Rewritable Chirality of Metasurfaces with Permittivity-Asymmetric Flatband Quasi-Bound States in the Continuum

Abstract

Flatband eigenstates are widely applied to enhance angle-robust light-matter interactions in metaphotonics. However, controlling the polarization of flatbands remains challenging, as it is usually fixed once the metasurface is fabricated, with no options of post-fabrication modification. Here, we present a rewritable permittivity-asymmetric quasi-bound state in the continuum (ε-qBIC) metasurface platform, where selective polymethyl methacrylate (PMMA) coating of a silicon double-nanorod unit cell establishes a circularly polarized flatband state.
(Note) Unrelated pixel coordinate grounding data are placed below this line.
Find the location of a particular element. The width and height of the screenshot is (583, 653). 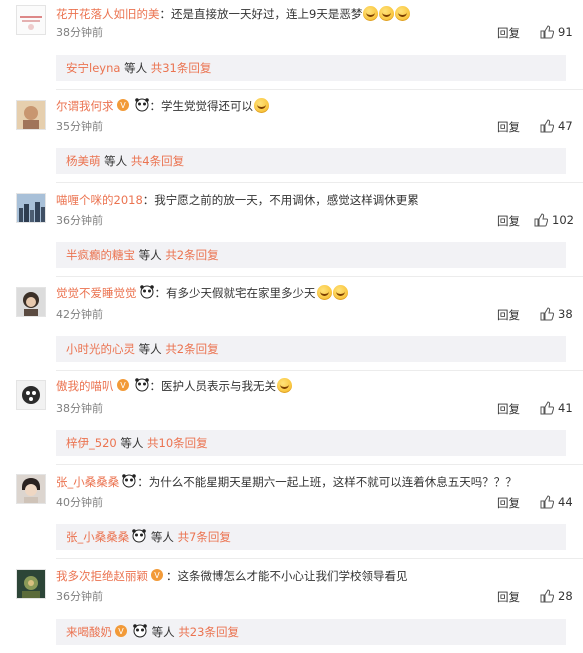

reply-summary: 来喝酸奶 V 等人 共23条回复 is located at coordinates (311, 632). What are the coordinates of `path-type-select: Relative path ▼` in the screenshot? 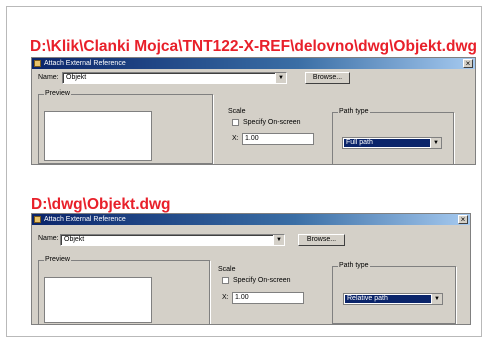 It's located at (393, 299).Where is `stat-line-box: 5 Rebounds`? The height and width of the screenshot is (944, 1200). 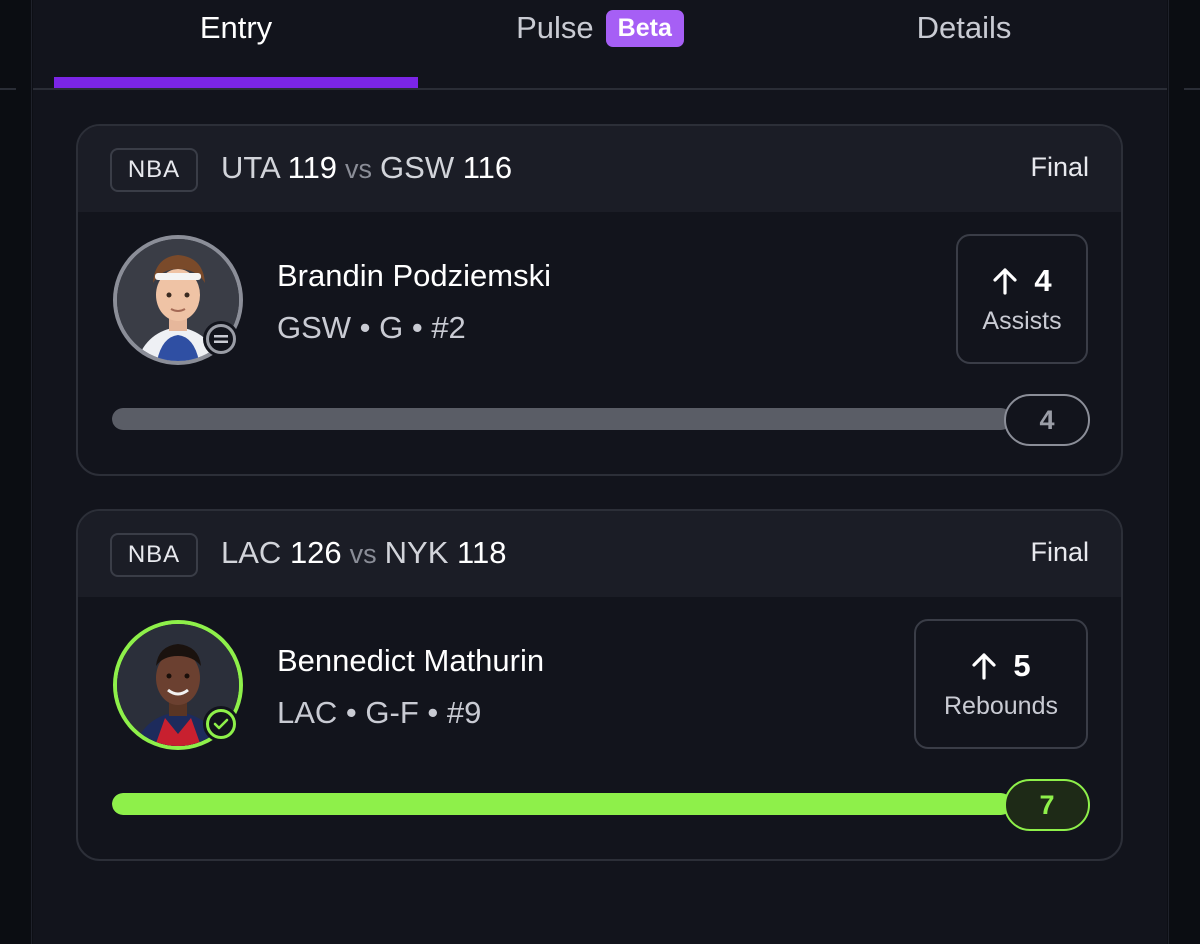
stat-line-box: 5 Rebounds is located at coordinates (1001, 684).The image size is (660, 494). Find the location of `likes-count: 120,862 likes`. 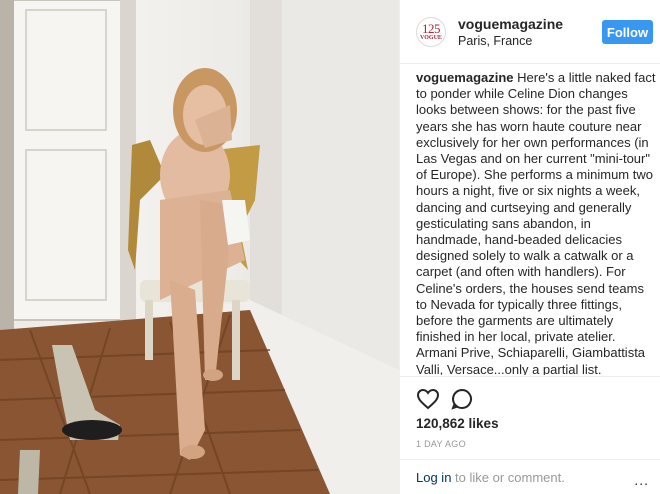

likes-count: 120,862 likes is located at coordinates (458, 424).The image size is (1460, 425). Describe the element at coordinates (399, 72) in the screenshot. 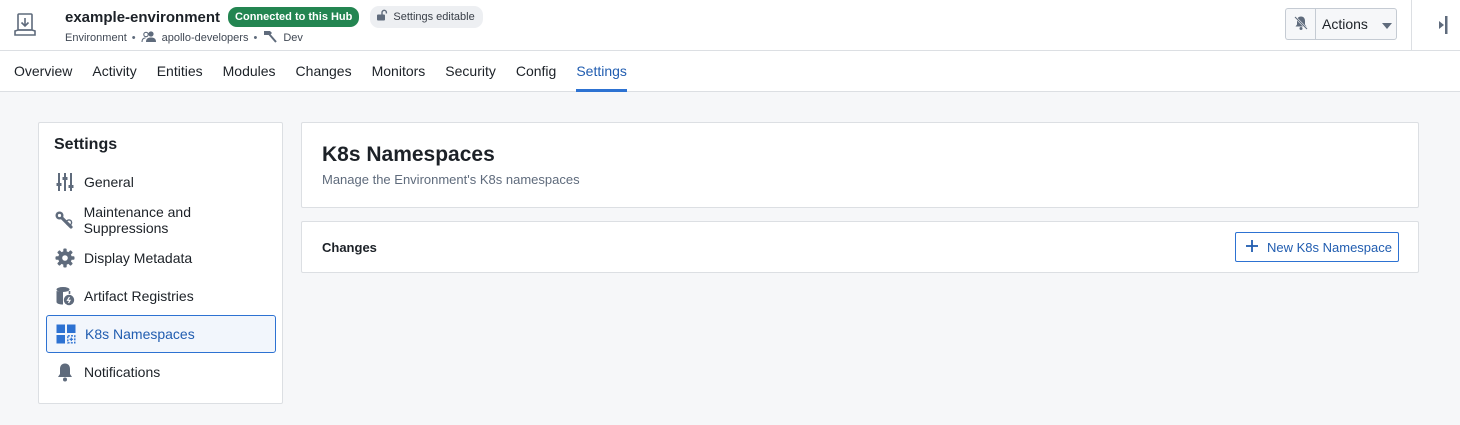

I see `tab-monitors: Monitors` at that location.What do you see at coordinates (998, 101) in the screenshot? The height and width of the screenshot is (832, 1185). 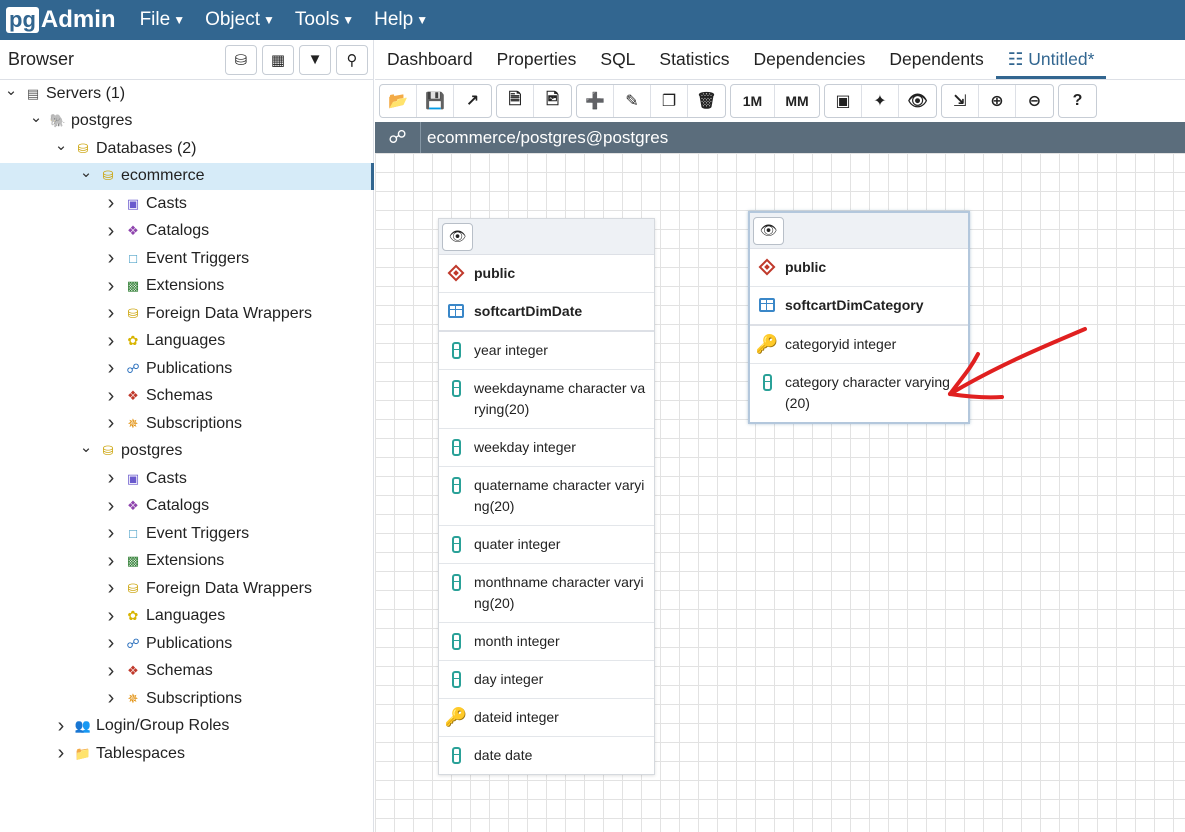 I see `zoom-in-button: ⊕` at bounding box center [998, 101].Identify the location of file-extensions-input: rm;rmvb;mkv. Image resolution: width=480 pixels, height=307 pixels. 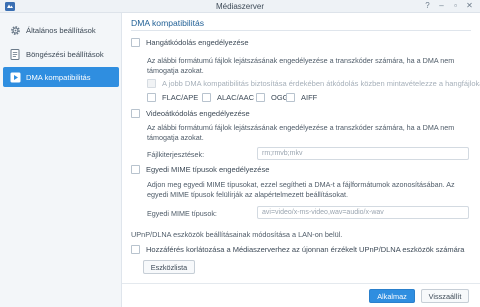
(363, 154).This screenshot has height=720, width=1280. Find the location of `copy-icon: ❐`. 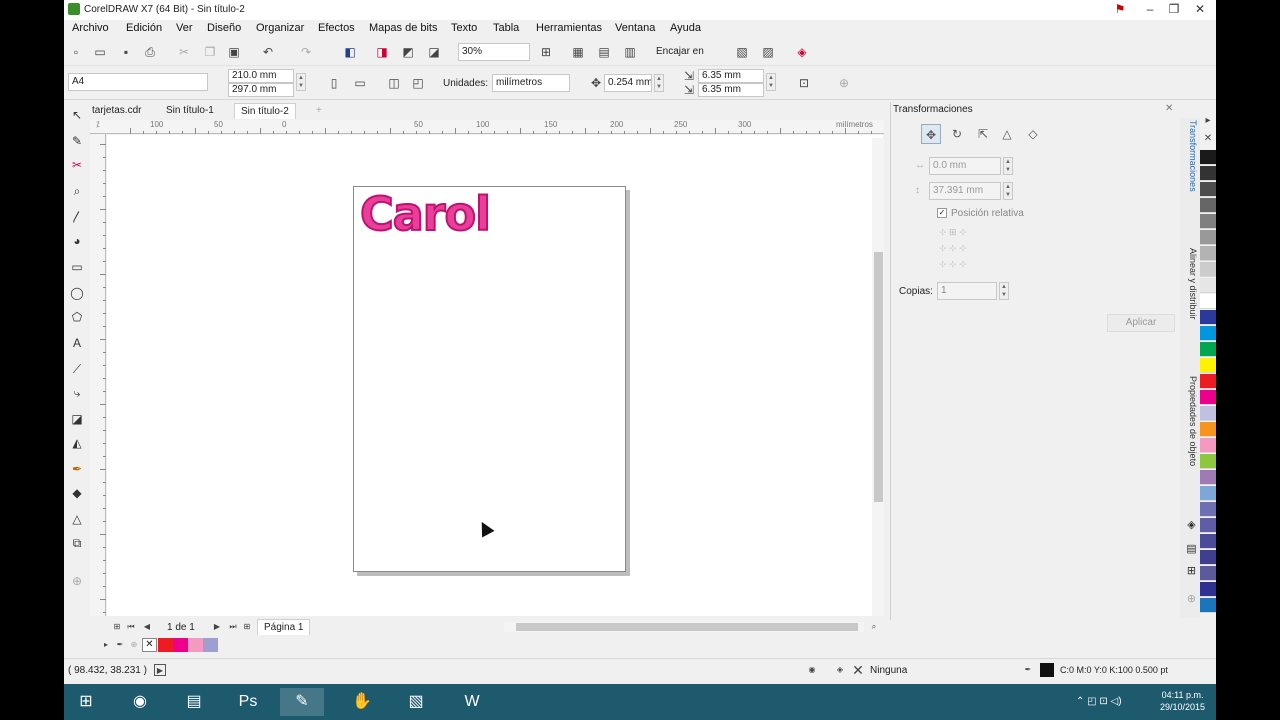

copy-icon: ❐ is located at coordinates (210, 52).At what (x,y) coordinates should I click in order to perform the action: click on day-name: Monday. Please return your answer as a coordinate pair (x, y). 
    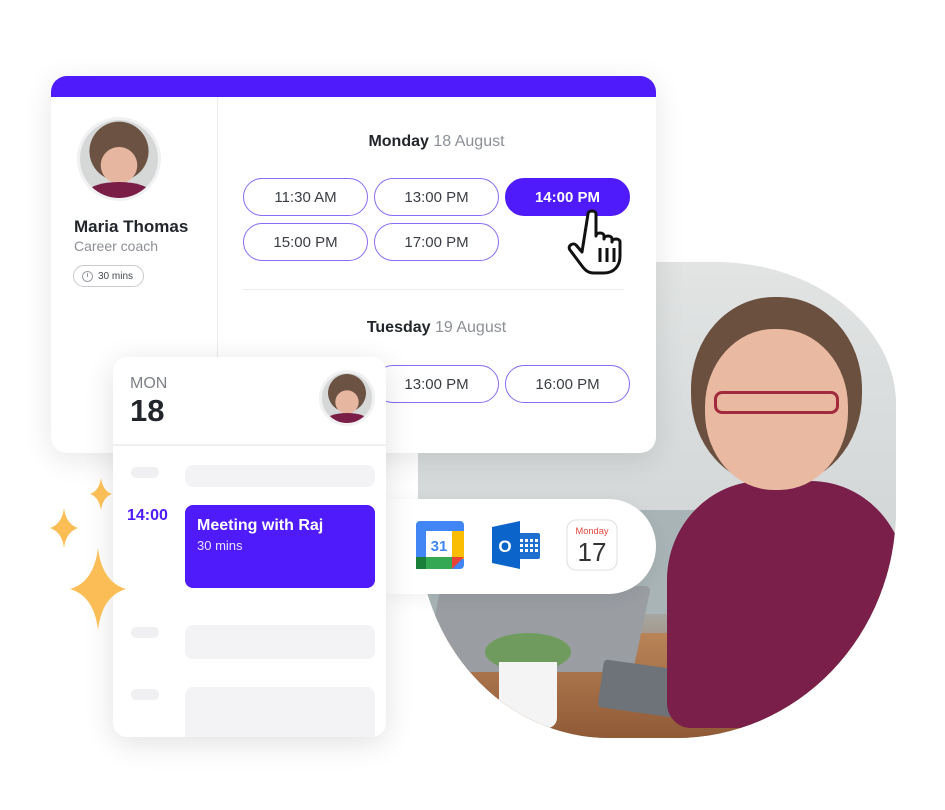
    Looking at the image, I should click on (398, 142).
By varying the PMMA thickness, the polarization of this state can be further controlled in the range from the right-circular to linear and to left-elliptical. The flatbands maintain stable resonance positions and robust far-field polarizations for the incidence angles up to 10 degrees. Importantly, the PMMA layer can be removed, recoated, and re-patterned on the same nanostructure, providing a pathway to rewrite the optical response. Building on this capability, we experimentally demonstrate the chirality encoding by spatially selective PMMA coating. The results establish a practical strategy for realizing high quality factor flatband metasurfaces with rewritable chirality, thus opening opportunities for applications in chiral encoding and chiroptical photonic devices in general.